ARLINGTON, Va., Oct. 31 /PRNewswire-USNewswire/ -- The Medicare bidding program for durable medical equipment will hurt small providers and "undermine the nation's homecare infrastructure" unless Congress modifies the program. This is the key message that will be presented to a congressional subcommittee today by the American Association for Homecare. The Association believes the bidding program will "jeopardize patients' standard of care, choice of provider, and access to the medical equipment and services they need."

Georgie Blackburn, vice president at Blackburn's, a homecare provider in Pittsburgh, Pa. and a board director at the American Association for Homecare, will testify on behalf of the Association on October 31 before the U.S. House Small Business Subcommittee on Investigations and Oversight.
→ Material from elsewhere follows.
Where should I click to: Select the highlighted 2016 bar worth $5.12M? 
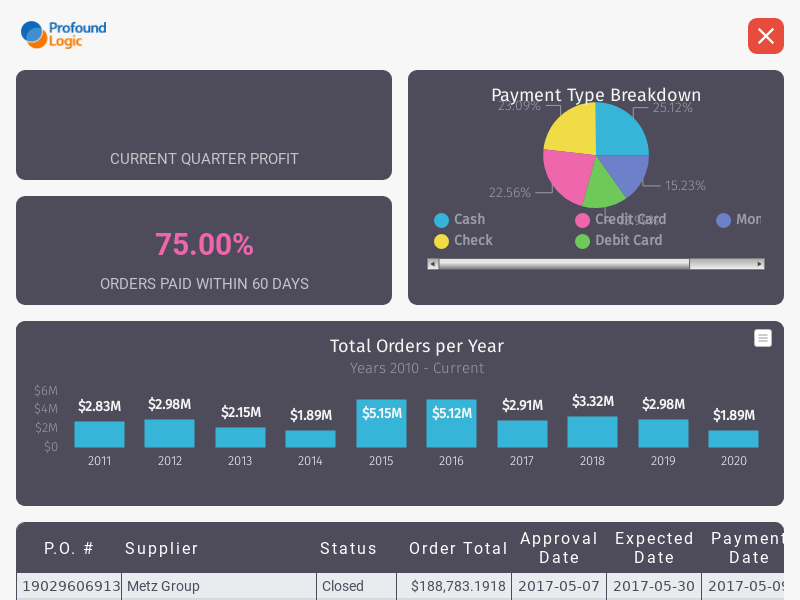pos(451,422)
Blackburn will testify that under the bidding program, "Those who are not selected as winning bidders will not be able to provide competitively bid equipment or services to Medicare beneficiaries. Since Medicare payments typically comprise 35 to 50 percent of a small provider's revenue, losing the ability to provide competitively bid items for a three-year contract period is essentially a death knell."

The Association will point out that the competitive bidding rules designed by the Centers for Medicare and Medicaid Services (CMS) are stacked against the small provider. Smaller homecare providers do not have the economies of scale to negotiate lower prices from manufacturers or the physical size to cover an entire bidding area.
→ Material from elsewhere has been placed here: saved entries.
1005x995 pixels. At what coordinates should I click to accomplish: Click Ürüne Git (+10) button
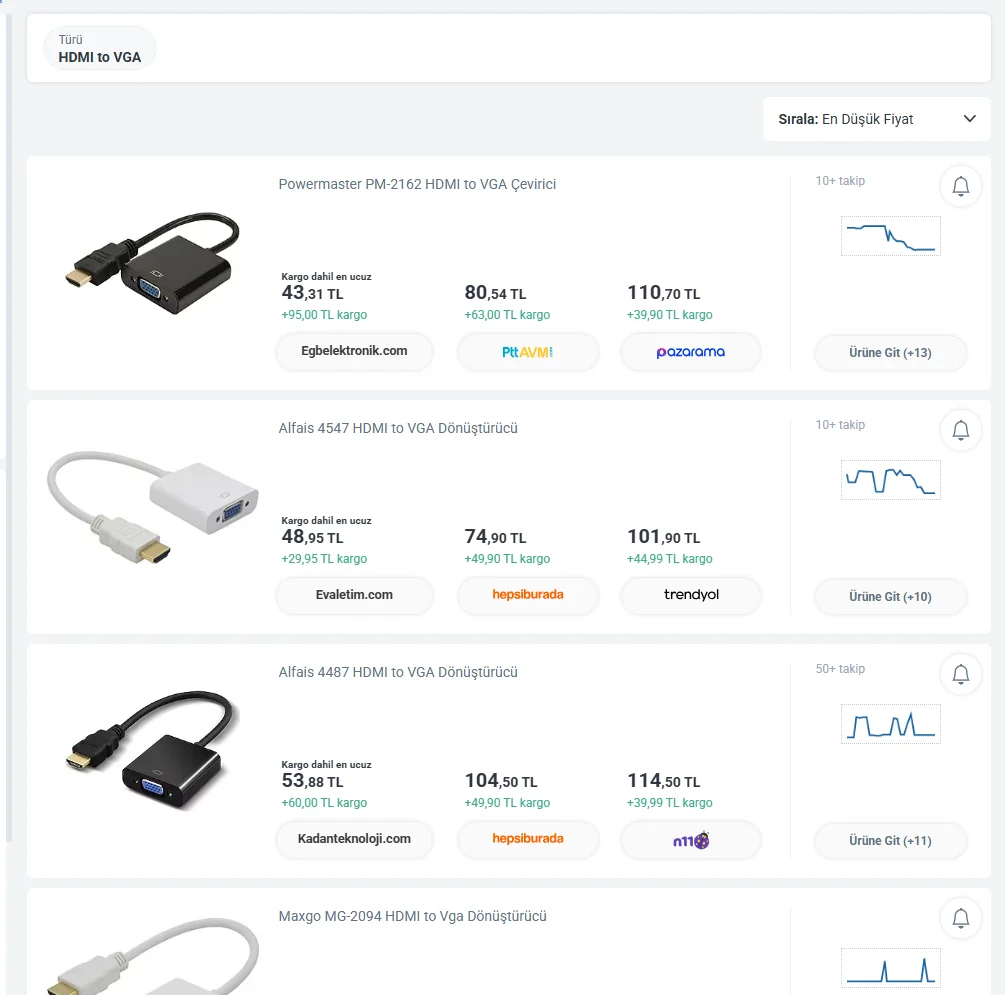click(x=890, y=597)
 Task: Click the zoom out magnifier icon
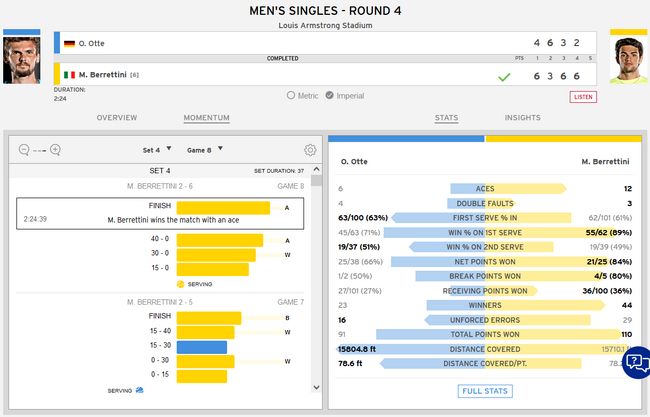[x=24, y=150]
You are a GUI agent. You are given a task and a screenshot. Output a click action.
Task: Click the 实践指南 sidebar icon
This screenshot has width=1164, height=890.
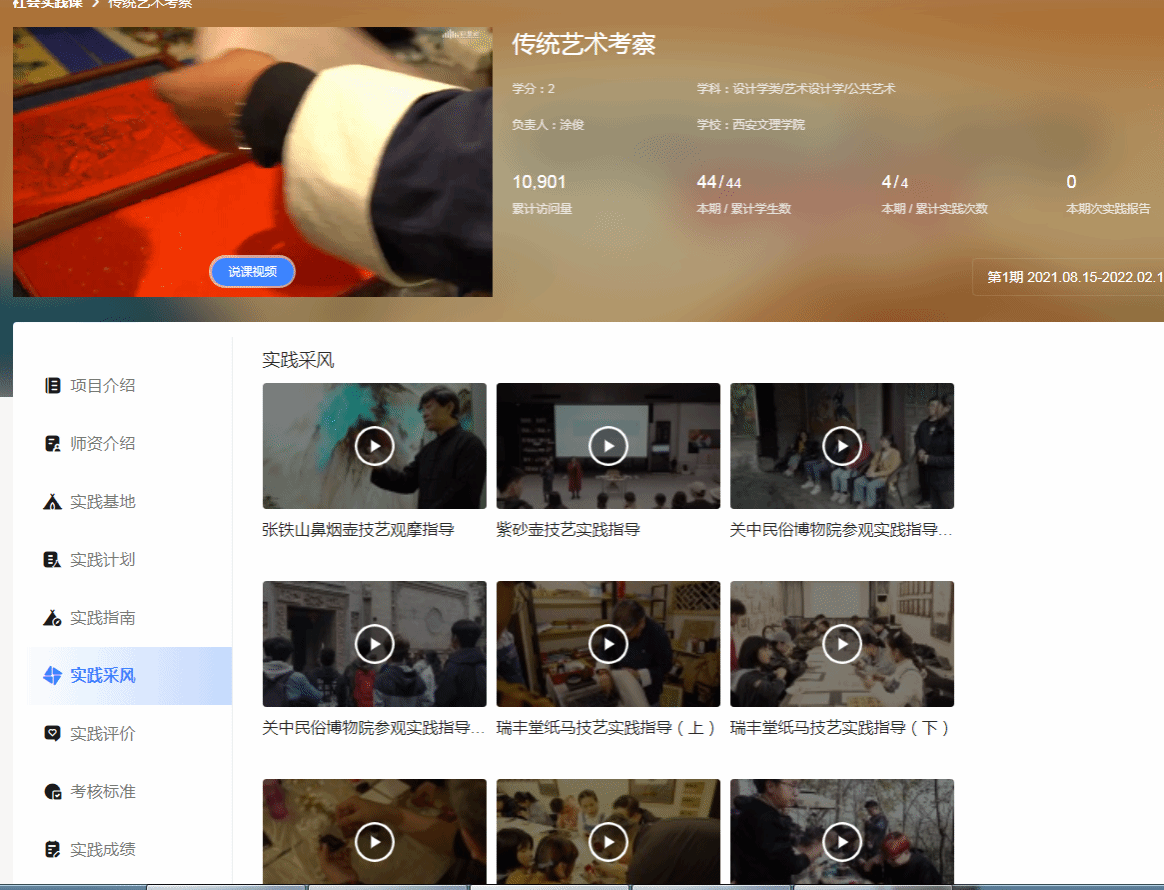point(53,618)
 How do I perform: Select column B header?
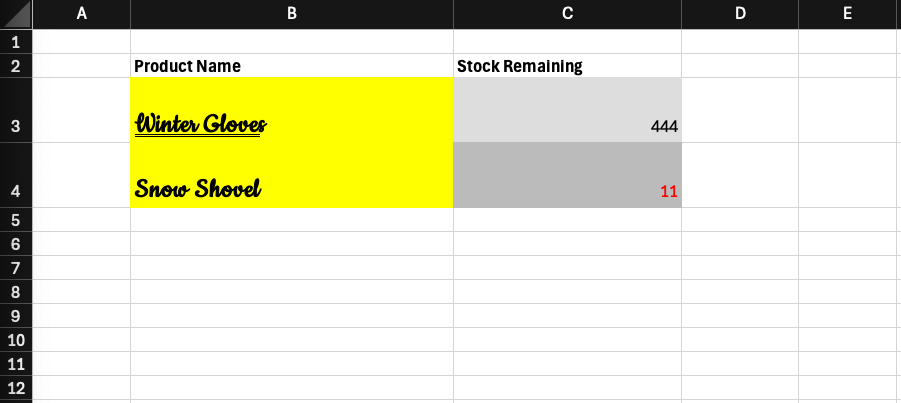(x=292, y=14)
"Even with the small business protections included as part of the program, such as the ability to form networks or the 30 percent set-aside for small businesses, the bidding program will still radically reduce the number of suppliers that exist today."

PRESERVING Patient Access to homecare and Fair Treatment of Providers

The American Association for Homecare will recommend to the subcommittee changes to the bidding program that are contained in the Durable Medical Equipment Access Act of 2007, H.R. 1845, introduced by Congressmen John Tanner (D-Tenn.) and David Hobson (R-Pa.). The bill, which has 134 cosponsors in the U.S. House of Representatives, changes the bidding program to ensure patient access to home medical equipment and to protect small providers.
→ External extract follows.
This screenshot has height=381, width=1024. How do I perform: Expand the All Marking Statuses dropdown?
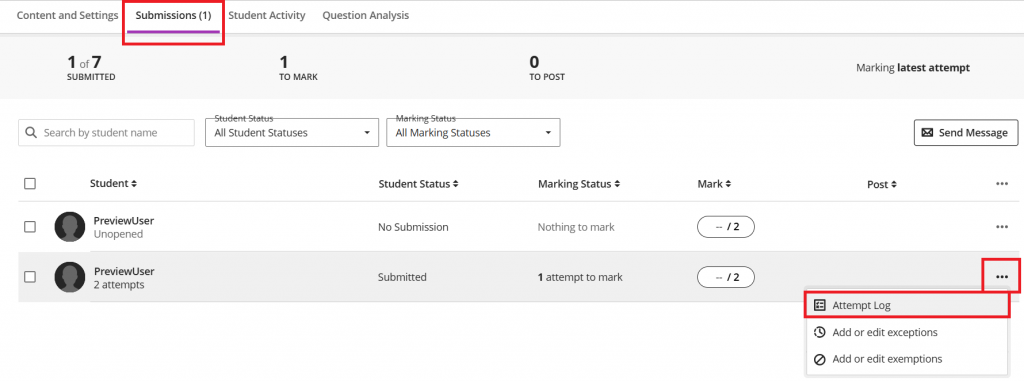(473, 133)
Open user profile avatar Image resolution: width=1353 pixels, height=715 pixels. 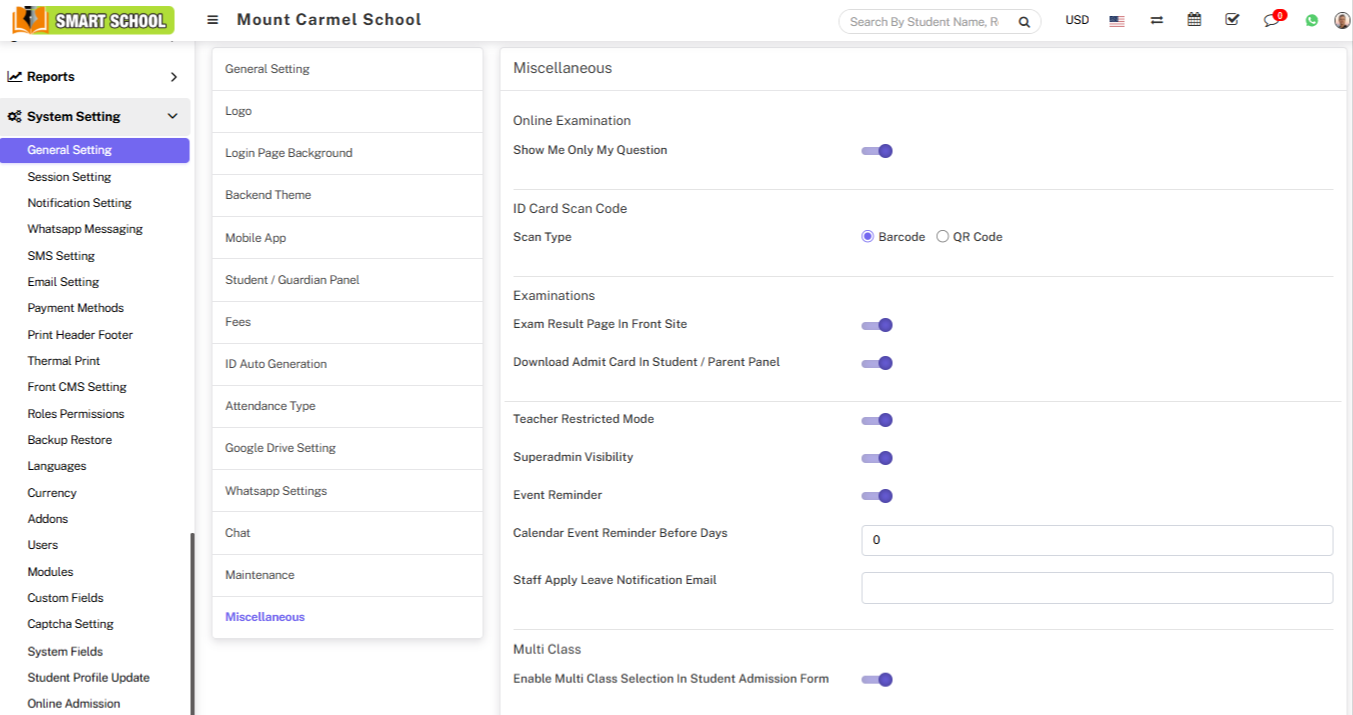pos(1342,21)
  Specifically, the Tanner-Hobson bill, H.R. 1845, would:

 

  -- Exempt smaller, rural areas from competitive bidding. Congress   authorized CMS to exempt metropolitan statistical areas with low   populations to ensure that bidding is not implemented in places that   lack a sufficient number of providers.

 -- Allow all homecare providers who meet Medicare participation standards  and who submit a bid to continue to provide equipment and services under Medicare at the lower competitively bid rate established by CMS. The Association states that this provision preserves fairness for providers and choices for Medicare beneficiaries.

  -- Restore providers' rights to administrative and judicial review.

  Currently, homecare providers have no recourse if CMS makes a mistake in calculating the award reimbursement rate or in awarding a contract. An error can result in the loss of a bid and the loss of a business.

  -- Exempt Medicare items and services unless savings of at least

  10 percent can be demonstrated. The Association believes that CMS should be required to show that the bidding program saves money.

The American Association for Homecare represents providers and manufacturers of durable medical equipment who serve the medical needs of millions of Americans who require oxygen equipment and therapy, mobility assistive technologies, medical supplies, inhalation drug therapy, home infusion, and other home medical equipment, therapies, services, and supplies. Membership includes providers of all sizes that operate approximately 3,000 locations in all 50 states. See www.aahomecare.org.